> Extracted material
** start **

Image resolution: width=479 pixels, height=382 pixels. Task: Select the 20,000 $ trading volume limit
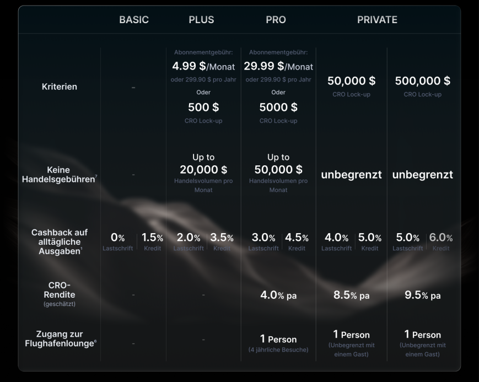(203, 170)
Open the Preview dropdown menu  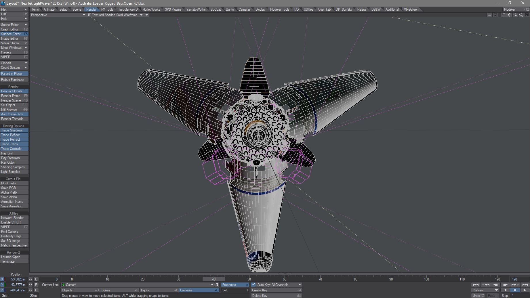(485, 290)
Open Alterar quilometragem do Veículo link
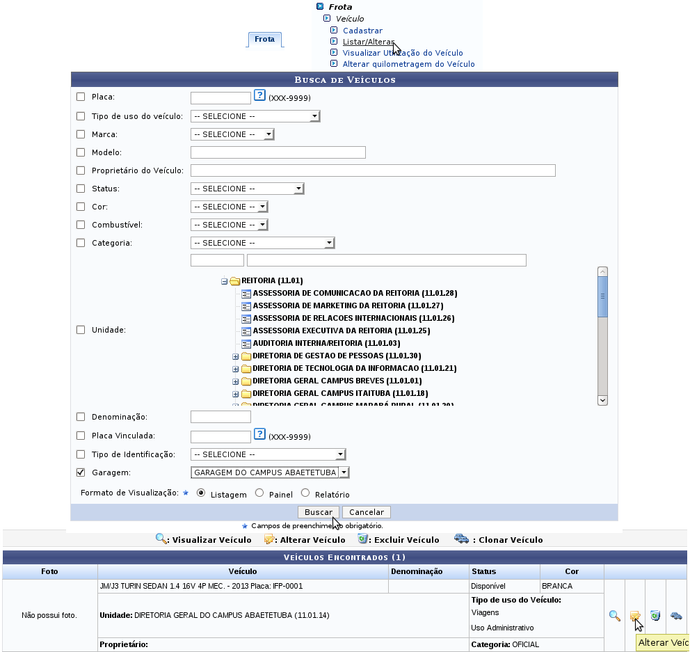 [x=408, y=64]
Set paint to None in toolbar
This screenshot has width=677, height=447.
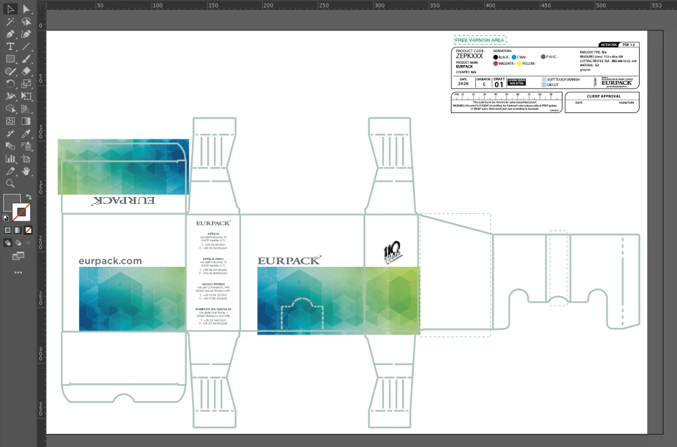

** end **

> Prompt
Lay out the lines from the one with "Set paint to None in toolbar" through the end of the rows as a numbered list, skipping blank lines and leaving out the pictures.

> Correct result
1. Set paint to None in toolbar
2. This screenshot has width=677, height=447.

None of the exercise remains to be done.